=== Provided material ===

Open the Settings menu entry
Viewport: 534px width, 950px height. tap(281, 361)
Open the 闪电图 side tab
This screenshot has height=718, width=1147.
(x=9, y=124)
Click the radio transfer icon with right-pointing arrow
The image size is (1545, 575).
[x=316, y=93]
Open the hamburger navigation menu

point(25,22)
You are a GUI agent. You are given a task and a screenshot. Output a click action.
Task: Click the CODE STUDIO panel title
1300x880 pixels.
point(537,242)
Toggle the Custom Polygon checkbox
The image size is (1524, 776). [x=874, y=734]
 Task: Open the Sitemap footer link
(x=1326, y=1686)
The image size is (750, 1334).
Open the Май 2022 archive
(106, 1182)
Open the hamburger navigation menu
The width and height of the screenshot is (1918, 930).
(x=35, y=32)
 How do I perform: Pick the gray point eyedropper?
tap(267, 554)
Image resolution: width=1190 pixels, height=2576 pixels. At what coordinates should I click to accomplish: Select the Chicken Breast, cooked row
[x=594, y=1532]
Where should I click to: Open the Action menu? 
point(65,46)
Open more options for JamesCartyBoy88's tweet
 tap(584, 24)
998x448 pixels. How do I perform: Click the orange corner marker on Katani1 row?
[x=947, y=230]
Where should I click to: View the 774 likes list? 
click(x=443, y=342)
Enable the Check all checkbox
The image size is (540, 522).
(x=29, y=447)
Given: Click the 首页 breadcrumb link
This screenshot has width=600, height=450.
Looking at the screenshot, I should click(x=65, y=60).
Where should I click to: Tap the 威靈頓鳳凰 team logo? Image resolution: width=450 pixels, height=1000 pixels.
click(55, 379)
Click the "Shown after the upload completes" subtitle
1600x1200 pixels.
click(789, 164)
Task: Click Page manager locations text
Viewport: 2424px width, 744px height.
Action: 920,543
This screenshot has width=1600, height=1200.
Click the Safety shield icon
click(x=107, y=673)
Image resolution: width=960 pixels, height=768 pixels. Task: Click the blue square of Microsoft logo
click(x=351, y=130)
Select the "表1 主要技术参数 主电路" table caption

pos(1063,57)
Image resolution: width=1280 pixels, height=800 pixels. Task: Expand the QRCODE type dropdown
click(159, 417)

===

__How to complete this task__
With no line skipped, repeat the records exactly.

__Solution for this exercise__
Open the Settings menu entry
Viewport: 534px width, 950px height. tap(281, 361)
Open the 闪电图 side tab
This screenshot has height=718, width=1147.
(x=9, y=124)
Click the radio transfer icon with right-pointing arrow
The image size is (1545, 575).
[x=316, y=93]
Open the hamburger navigation menu

point(25,22)
You are a GUI agent. You are given a task and a screenshot. Output a click action.
Task: Click the CODE STUDIO panel title
1300x880 pixels.
point(537,242)
Toggle the Custom Polygon checkbox
The image size is (1524, 776). [x=874, y=734]
 Task: Open the Sitemap footer link
(x=1326, y=1686)
The image size is (750, 1334).
Open the Май 2022 archive
(106, 1182)
Open the hamburger navigation menu
The width and height of the screenshot is (1918, 930).
(x=35, y=32)
 How do I perform: Pick the gray point eyedropper?
tap(267, 554)
Image resolution: width=1190 pixels, height=2576 pixels. At what coordinates should I click to accomplish: Select the Chicken Breast, cooked row
[x=594, y=1532]
Where should I click to: Open the Action menu? 
point(65,46)
Open more options for JamesCartyBoy88's tweet
 tap(584, 24)
998x448 pixels. How do I perform: Click the orange corner marker on Katani1 row?
[x=947, y=230]
Where should I click to: View the 774 likes list? 
click(x=443, y=342)
Enable the Check all checkbox
The image size is (540, 522).
(x=29, y=447)
Given: Click the 首页 breadcrumb link
This screenshot has width=600, height=450.
Looking at the screenshot, I should click(x=65, y=60).
Where should I click to: Tap the 威靈頓鳳凰 team logo? Image resolution: width=450 pixels, height=1000 pixels.
click(55, 379)
Click the "Shown after the upload completes" subtitle
1600x1200 pixels.
click(789, 164)
Task: Click Page manager locations text
Viewport: 2424px width, 744px height.
Action: 920,543
This screenshot has width=1600, height=1200.
Click the Safety shield icon
click(x=107, y=673)
Image resolution: width=960 pixels, height=768 pixels. Task: Click the blue square of Microsoft logo
click(x=351, y=130)
Select the "表1 主要技术参数 主电路" table caption

pos(1063,57)
Image resolution: width=1280 pixels, height=800 pixels. Task: Expand the QRCODE type dropdown
click(159, 417)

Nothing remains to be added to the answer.